[Dataset records]
● ● ● ● ● ● ●
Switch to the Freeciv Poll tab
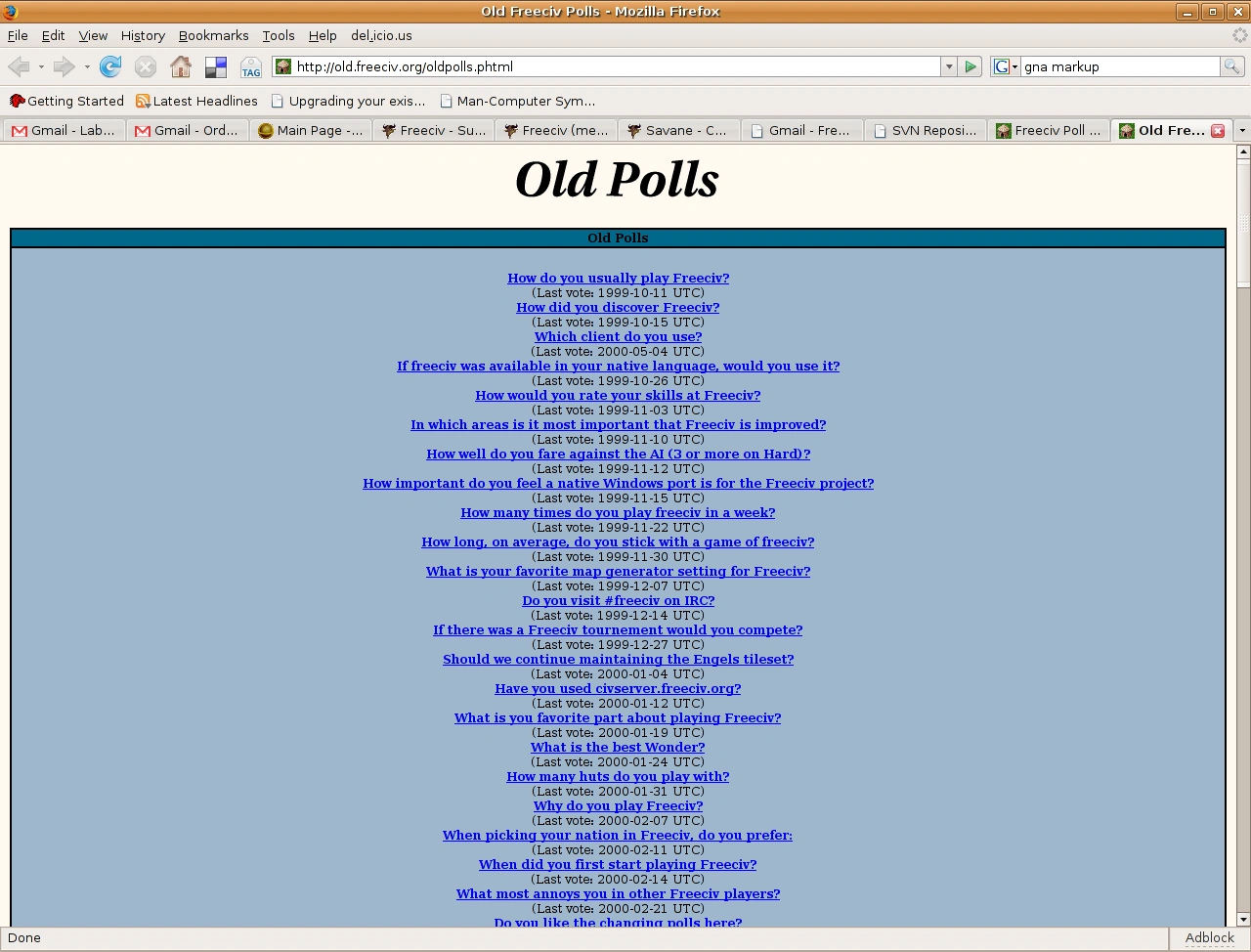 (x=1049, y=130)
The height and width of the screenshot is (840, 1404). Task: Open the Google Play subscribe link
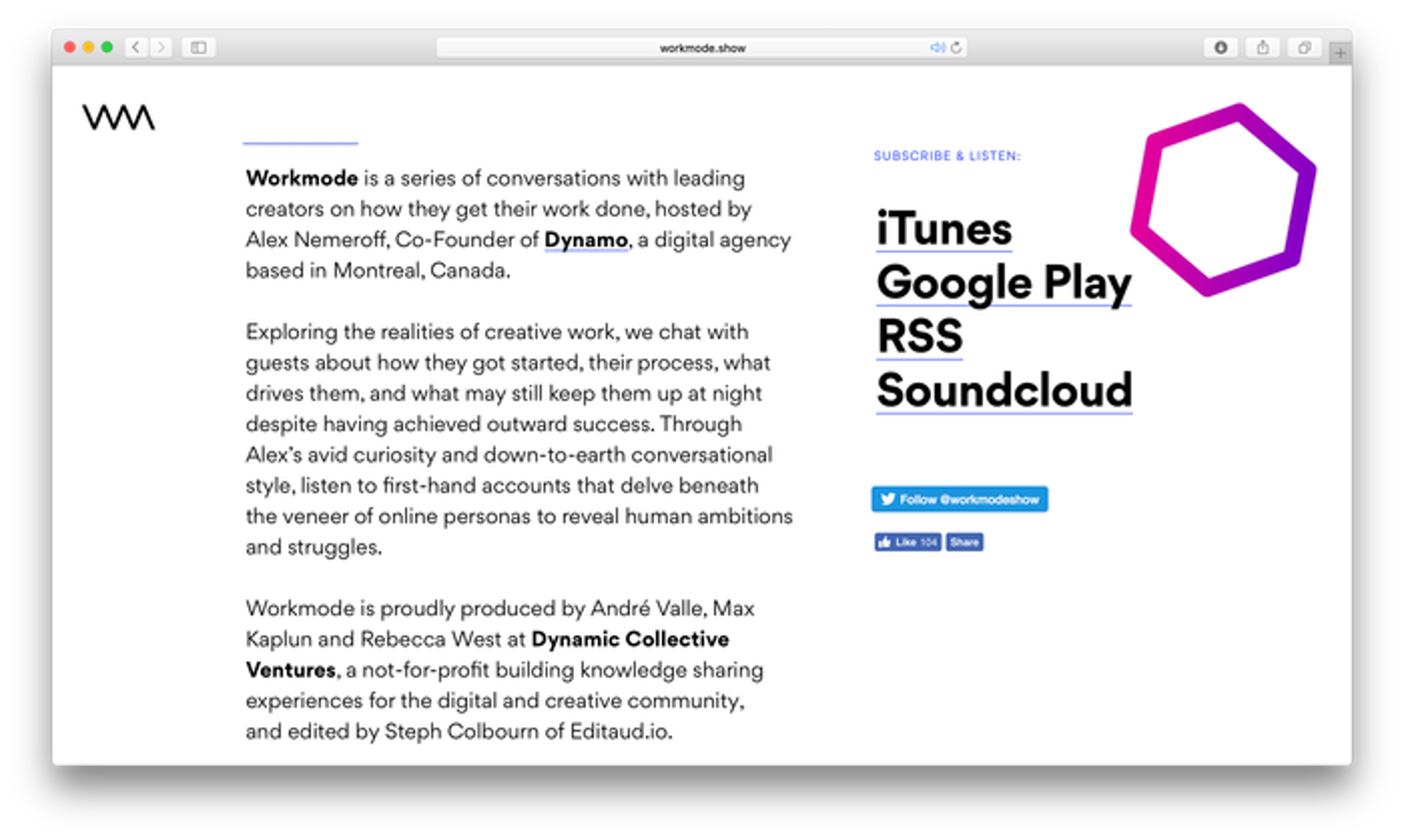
● ● ● ● ● ● ●
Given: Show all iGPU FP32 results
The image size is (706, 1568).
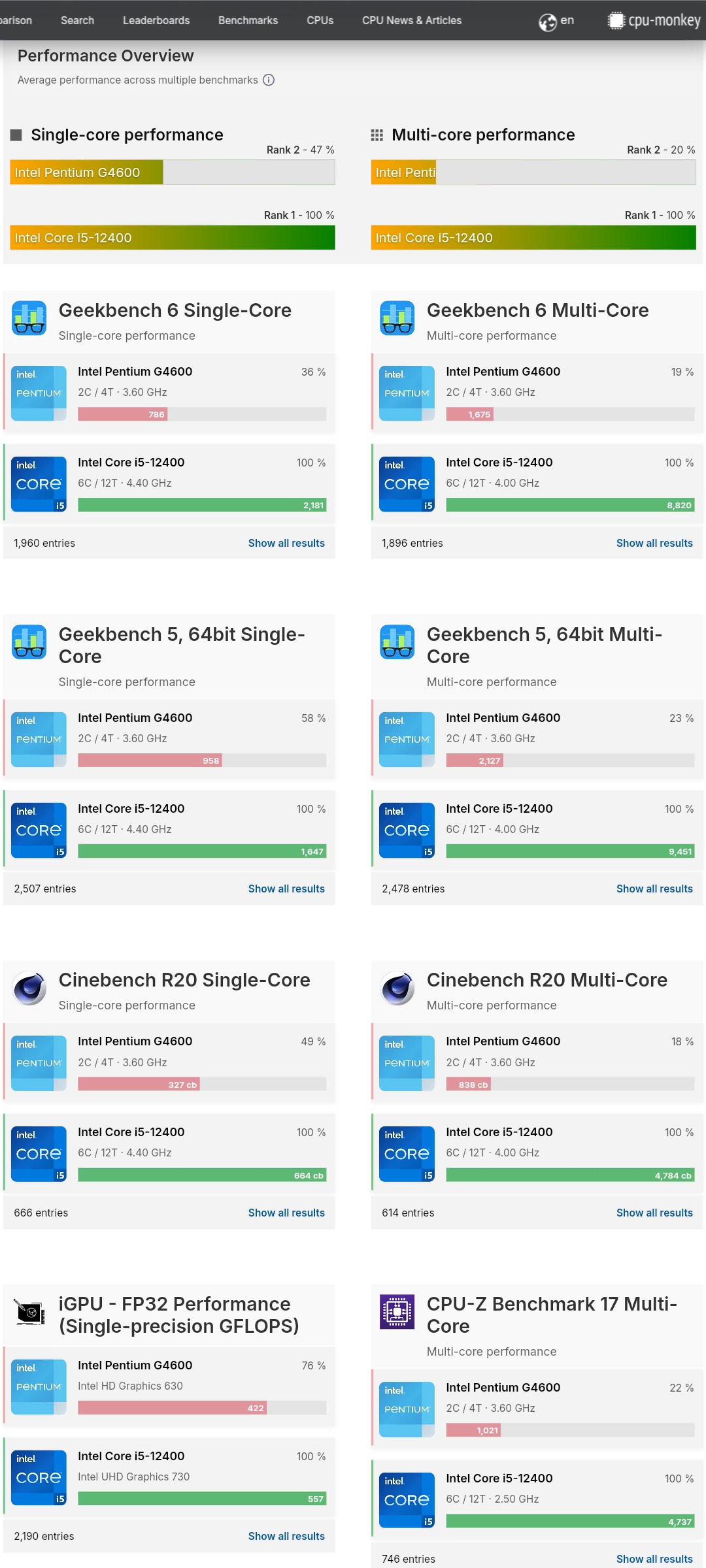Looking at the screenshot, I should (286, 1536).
● ● ● ● ● ● ●
[Exercise description]
Arrange the stretch of the data from the line containing "Given: Show all iGPU FP32 results" through the line containing "Looking at the" as a JSON list of strings, one string per line, with blank lines omitted. Leave the pictures out of the answer.

[The answer]
[
  "Given: Show all iGPU FP32 results",
  "The image size is (706, 1568).",
  "Looking at the screenshot, I should (286, 1536)."
]